Selective immunoglobulin A deficiency is a condition where there’s a lack of immunoglobulin or antibody A, called IgA for short. It’s called “selective” because all the other antibody classes, IgM, IgG, IgE and IgD are produced normally. IgA is in charge of protecting the mucosal surfaces of the body against foreign invaders, so without it, there’s a higher risk of mucosal infections.
Now, B cells make antibodies, and normally, B cells are “born” in the bone marrow, which is the spongy tissue inside some bones of the body. This is where they develop their B cell receptors on their surface which eventually can get released - and when they’re freely floating in the blood they’re called antibodies.
Antibodies are Y- shaped protein molecules, formed by two heavy and two light chains, each of which has a variable region, at one end, and a constant region (C region) at the other end. Variable regions are unique to each B cell and they are designed to bind to a very specific antigen, whereas C regions determine the antibody class.
Initially all of the B cells have IgM and IgD class antibodies on their surface, with each B cell recognizing and binding to its own unique antigen. Mature B cells leave the bone marrow and migrate to peripheral lymphoid organs, like the spleen, lymph nodes or mucosa-associated lymphoid tissue, which is also called MALT.

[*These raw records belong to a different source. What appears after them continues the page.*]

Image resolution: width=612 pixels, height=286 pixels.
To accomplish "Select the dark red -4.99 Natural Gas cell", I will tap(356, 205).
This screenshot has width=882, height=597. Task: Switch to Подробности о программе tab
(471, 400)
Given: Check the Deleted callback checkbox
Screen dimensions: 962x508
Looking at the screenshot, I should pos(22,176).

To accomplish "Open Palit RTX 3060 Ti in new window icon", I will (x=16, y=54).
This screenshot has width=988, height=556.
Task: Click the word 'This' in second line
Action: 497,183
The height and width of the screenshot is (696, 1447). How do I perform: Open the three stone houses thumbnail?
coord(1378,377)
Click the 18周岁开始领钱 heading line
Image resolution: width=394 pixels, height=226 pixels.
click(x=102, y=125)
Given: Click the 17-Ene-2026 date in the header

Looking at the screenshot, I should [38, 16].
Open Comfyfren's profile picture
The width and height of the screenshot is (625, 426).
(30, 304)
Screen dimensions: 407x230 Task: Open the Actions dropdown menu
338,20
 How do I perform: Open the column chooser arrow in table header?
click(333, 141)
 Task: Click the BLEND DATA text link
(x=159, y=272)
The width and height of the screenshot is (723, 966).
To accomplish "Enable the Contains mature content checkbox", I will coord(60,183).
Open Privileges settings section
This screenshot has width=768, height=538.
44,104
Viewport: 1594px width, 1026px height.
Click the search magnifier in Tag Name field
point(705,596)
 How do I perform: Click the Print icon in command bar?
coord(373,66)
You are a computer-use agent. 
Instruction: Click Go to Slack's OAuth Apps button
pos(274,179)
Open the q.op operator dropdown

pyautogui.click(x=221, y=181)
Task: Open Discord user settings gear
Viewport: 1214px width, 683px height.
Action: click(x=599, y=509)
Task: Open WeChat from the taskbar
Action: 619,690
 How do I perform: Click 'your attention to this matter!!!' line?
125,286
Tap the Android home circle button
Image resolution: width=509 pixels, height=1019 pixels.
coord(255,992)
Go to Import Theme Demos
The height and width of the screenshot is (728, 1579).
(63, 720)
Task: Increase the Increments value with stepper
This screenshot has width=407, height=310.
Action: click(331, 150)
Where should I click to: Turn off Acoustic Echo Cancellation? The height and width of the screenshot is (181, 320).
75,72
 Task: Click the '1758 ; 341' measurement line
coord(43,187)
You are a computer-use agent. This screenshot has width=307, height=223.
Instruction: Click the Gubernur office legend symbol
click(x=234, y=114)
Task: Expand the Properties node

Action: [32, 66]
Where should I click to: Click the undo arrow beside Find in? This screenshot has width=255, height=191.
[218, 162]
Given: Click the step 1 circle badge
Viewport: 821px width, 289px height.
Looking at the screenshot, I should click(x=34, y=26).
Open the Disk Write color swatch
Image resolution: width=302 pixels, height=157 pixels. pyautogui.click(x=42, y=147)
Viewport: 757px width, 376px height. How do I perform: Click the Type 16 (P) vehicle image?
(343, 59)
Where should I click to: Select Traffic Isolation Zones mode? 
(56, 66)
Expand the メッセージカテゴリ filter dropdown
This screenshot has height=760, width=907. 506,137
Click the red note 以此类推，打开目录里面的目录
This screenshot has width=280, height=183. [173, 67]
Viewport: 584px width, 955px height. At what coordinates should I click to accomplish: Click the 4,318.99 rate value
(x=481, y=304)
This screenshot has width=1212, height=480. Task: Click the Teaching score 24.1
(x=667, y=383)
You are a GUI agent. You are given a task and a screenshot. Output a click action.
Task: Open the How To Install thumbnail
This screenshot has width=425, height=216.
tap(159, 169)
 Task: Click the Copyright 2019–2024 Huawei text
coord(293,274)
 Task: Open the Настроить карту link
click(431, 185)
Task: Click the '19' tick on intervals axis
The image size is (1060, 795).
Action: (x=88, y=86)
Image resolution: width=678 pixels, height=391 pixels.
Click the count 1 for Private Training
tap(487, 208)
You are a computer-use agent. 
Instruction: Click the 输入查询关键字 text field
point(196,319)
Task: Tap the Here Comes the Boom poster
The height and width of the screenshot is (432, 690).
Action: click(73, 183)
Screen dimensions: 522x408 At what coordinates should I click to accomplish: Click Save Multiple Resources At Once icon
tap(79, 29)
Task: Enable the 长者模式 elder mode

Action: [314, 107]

MALT is composed of clusters of lymphoid tissue scattered under the mucous membranes lining the mouth, airways, and digestive tract. This is a really strategic position, because a variety of antigens are constantly being picked up and filtered from these body tissues. As a result, B cells are likely to encounter an antigen they recognize. A bit like spending time at a train station during rush hour to look for someone that catches your eye.